THE PROBLEM
Count the lines in the records below that contain the word "computer" and reply with the number only.

━━━ LISTING ━━━

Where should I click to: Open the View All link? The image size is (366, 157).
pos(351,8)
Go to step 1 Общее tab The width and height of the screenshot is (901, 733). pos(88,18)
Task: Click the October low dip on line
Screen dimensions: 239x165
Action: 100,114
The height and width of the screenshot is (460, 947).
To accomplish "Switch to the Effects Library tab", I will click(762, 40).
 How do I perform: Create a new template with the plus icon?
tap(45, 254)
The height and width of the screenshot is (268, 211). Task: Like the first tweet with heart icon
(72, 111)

━━━
━━━ LISTING ━━━

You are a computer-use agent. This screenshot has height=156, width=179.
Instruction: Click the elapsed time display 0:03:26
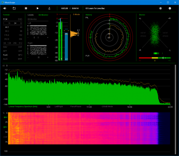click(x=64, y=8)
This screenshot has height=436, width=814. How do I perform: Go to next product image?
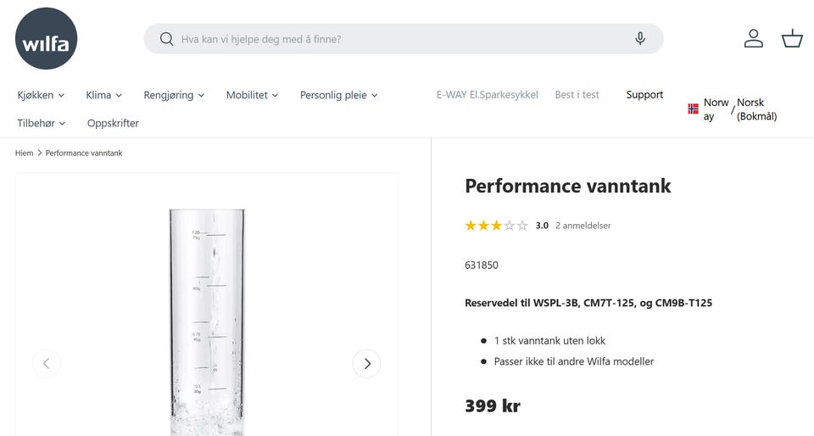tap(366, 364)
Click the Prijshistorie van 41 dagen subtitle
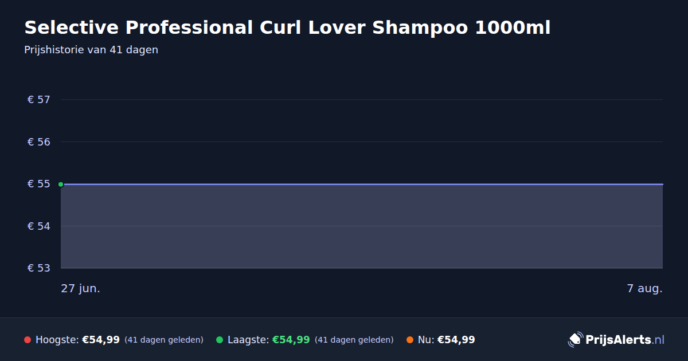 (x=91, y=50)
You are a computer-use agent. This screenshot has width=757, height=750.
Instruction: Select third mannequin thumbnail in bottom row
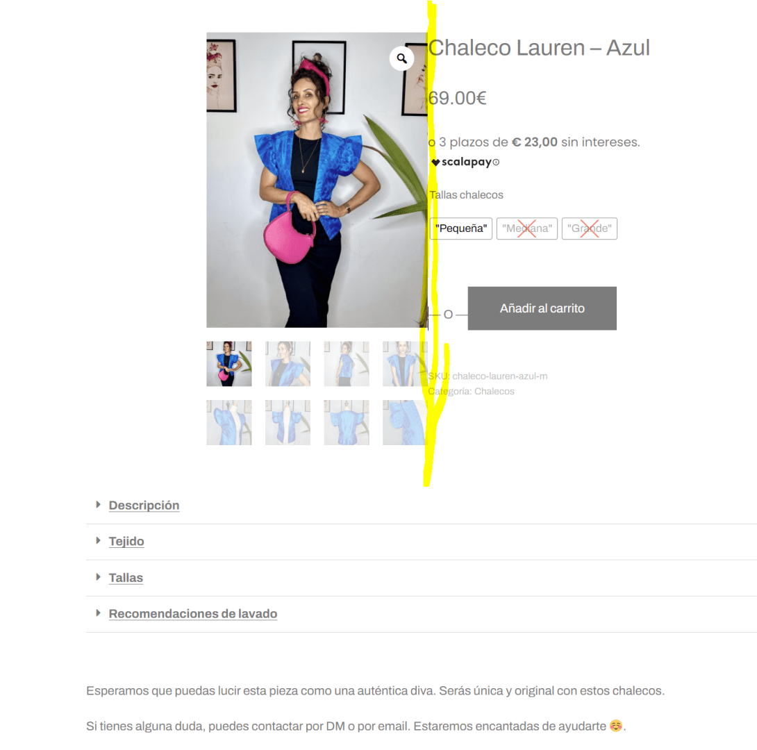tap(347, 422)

━━━
━━━ LISTING ━━━

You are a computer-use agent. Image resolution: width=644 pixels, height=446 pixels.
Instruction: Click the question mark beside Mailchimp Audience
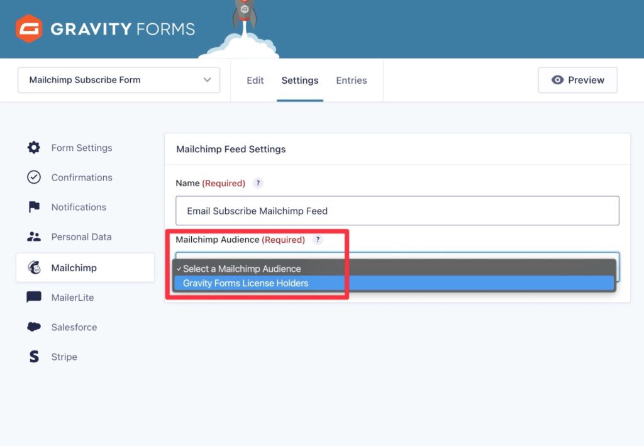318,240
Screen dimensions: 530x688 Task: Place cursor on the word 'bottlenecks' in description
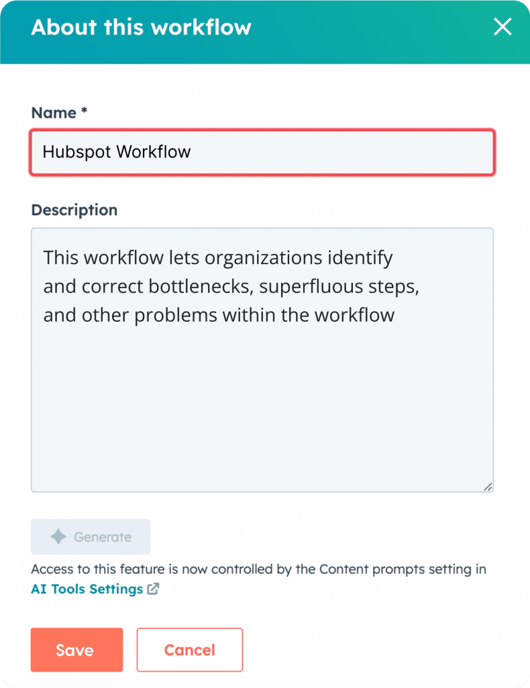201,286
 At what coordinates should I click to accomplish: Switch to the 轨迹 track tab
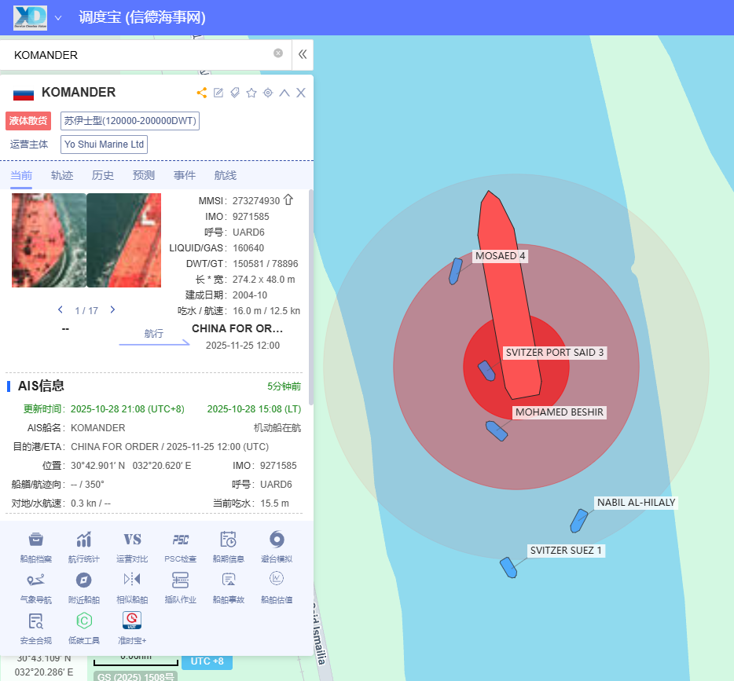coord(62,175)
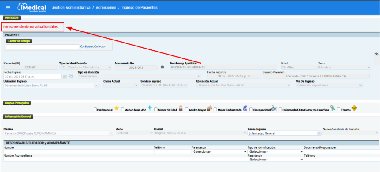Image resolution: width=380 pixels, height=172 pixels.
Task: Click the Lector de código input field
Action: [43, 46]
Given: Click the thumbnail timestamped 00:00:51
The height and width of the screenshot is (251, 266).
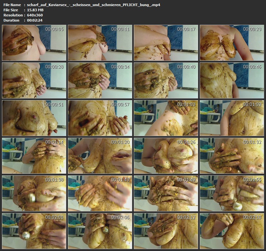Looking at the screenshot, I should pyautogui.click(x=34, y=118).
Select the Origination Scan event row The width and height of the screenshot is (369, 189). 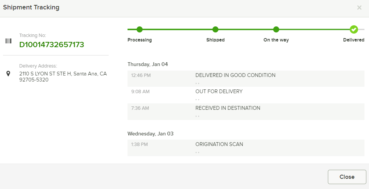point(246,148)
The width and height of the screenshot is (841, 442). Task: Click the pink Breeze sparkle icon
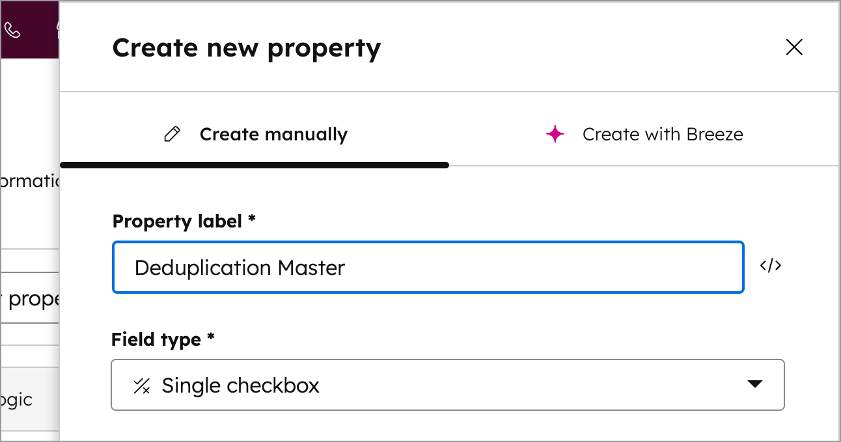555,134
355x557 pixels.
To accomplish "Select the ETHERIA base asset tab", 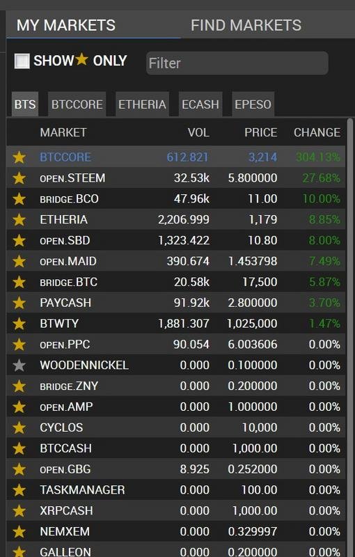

━━━

ANSWER TO THE PROBLEM
3